Sep 22, 2005 11:32
Yesterday afternoon I got home and for the first time didn't feel tired and headache-y. So I dove right into cleaning the kitchen and the hamster's cage. You non-compulsive people have no idea how frustrating it is when you can't physically stay in the presence of a mess, yet if you are not in the mood to clean it up then you're forced to hide in a room that is mess-free. In my case this is my room, of course. So since I was feeling much better yesterday I was finally motivated to have a good 'ol fashioned cleaning jamboree. I was doing so well I even influenced my sister who cleaned up most of her crap in the dining room. Now I can actually bring my laptop in there and work at the desk now. (Ooohs and aaaahs may be inserted here). After I cleaned the kitchen and the hamster's cage Jen went in there to cook dinner. I didn't even let her finish cooking before I went in and started cleaning up again behind her. She put dinner in the oven, I finished cleaning once again and then I had to make a joke about my anal-ness and so I put on my best computer voice and said, "homeostasis restored." Meh. I thought it was funny.
We heard from mom that she is following our lead and switching to just the use of a cell phone instead of having a phone number at home. She is paranoid about using all of her minutes. Its cute. Aunt Paula called us too. She congratualted me on my permanent employment and told me about her Anthropology class she is taking. Then we made fun of Jenny possibly becoming a tax attorney for the IRS. I think I forgot to mention that in my novel/entry yesterday...Jen has an interview with the IRS to become a tax attorney. There. I got off the phone just in time to get ready to watch LOST...
Holy hell, was that episode tense! I kept calling everything that was happening like 2 seconds in advance and it eventually got Jen all frustrated. We were so funny though because during every commercial break we would go look at the clock to see how much more time we had. So many questions remain though and it's so intense. I can't believe ABC is trying to push their new hurricane drama show as the best new drama on TV. That's bullshit. I try not to watch tv and to get me so obsessed about a show is incredibly rare. Anyway, I think I am a big dork, but this show is too good.
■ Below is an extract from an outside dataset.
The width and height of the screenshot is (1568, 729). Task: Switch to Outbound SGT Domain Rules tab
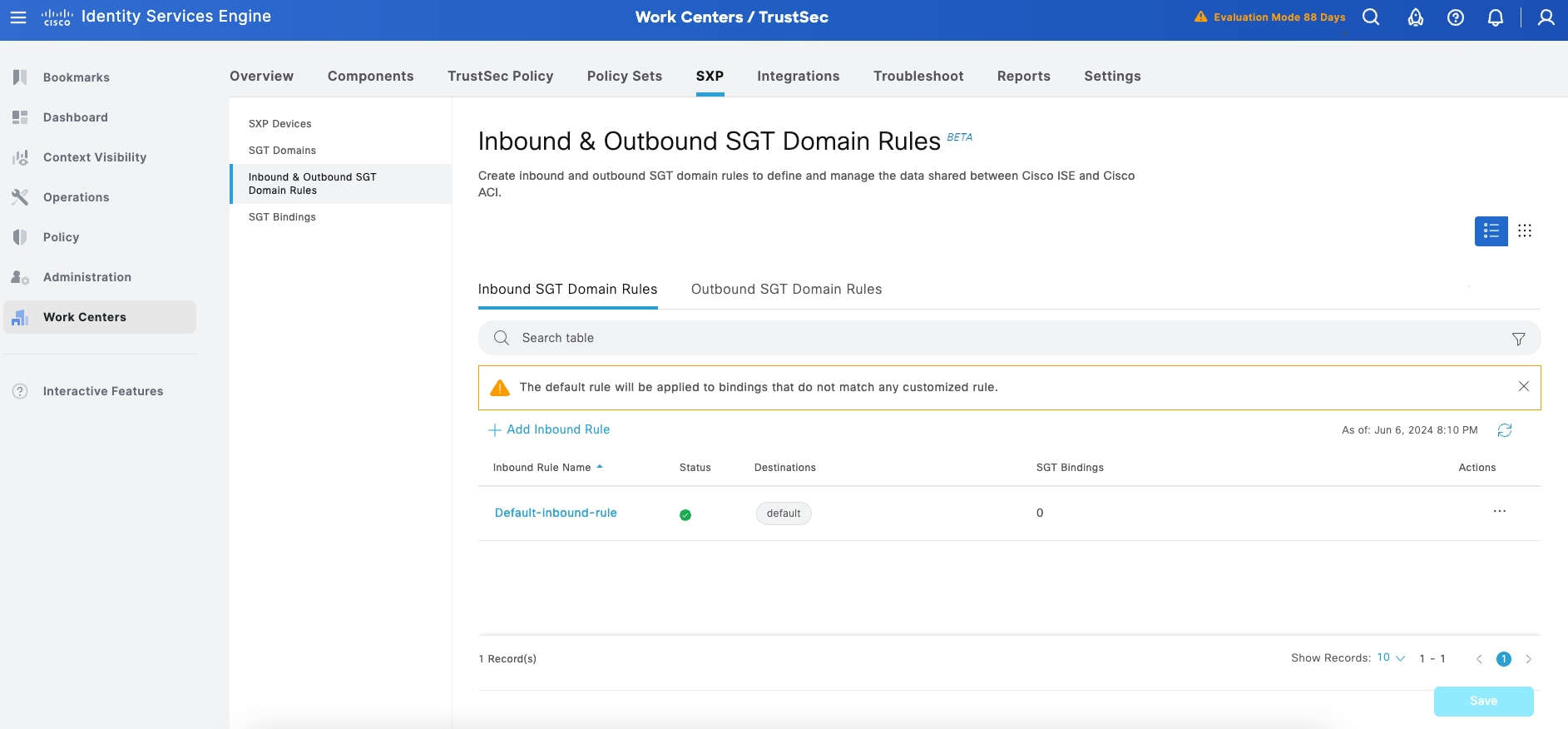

After LOST was over I got online and and just messed around for the bit. I'm not sure what prompted me, but I was bored and curious so I put Dan, my ex Dan, back on my buddy list just to see if he was online. I hadn't talked to him in over 2 years. He was online though, and I said hey. Yes, this is the Dan with whom, in my early months of having this journal, I was in the process of ending one of the most bizarre relationships I have ever been in. There was no big fight, no lying or cheating. It just ended and the mystery of it all was what drove me crazy. I wanted to have a solid reason to hate him or not want to be with him, but I never did. I still don't. Yet, I whined enough in this thing about how crazy he made me. Really weird to think that I would go looking for him and talk with him again, but alas I did.
I'm not 100% sure if he knew it was me right away since my screen name has changed since I last spoke with him. He seemed to eventually acknowledge that he knew who I was and when I said I felt dumb for contacting him he said I shouldn't and admitted that just a few days ago he had put my old screen name back on his list out of the same odd curiosity. Its weird how coincidences like this happen. Anyway, we caught up on most things. He works at a different store now, but otherwise things are the same with his living and working situation. He said he has dated since me, but I didn't press for details. He didn't ask me much besides where I was. I told him about moving home after graduation, but that was really about it. I did find out that he had testicular cancer almost 2 years ago. He said he caught it early and there was "only one casualty." Still, this is the second friend of mine that has had this particluar kind of cancer. Guys...and girls...check yourselves out. I can't stress it enough. Nearly everyone I know who has died in my lifetime so far has died of one form of cancer or another. I know cancer gets most people in old age anyway, but these two guys were both under 25.
Well, I think it was good to catch up with him and we both agreed we'd like to chat again. Who knows. Maybe we could visit when I am out there in MN in 2 weeks or even sneak into a movie for old times sake.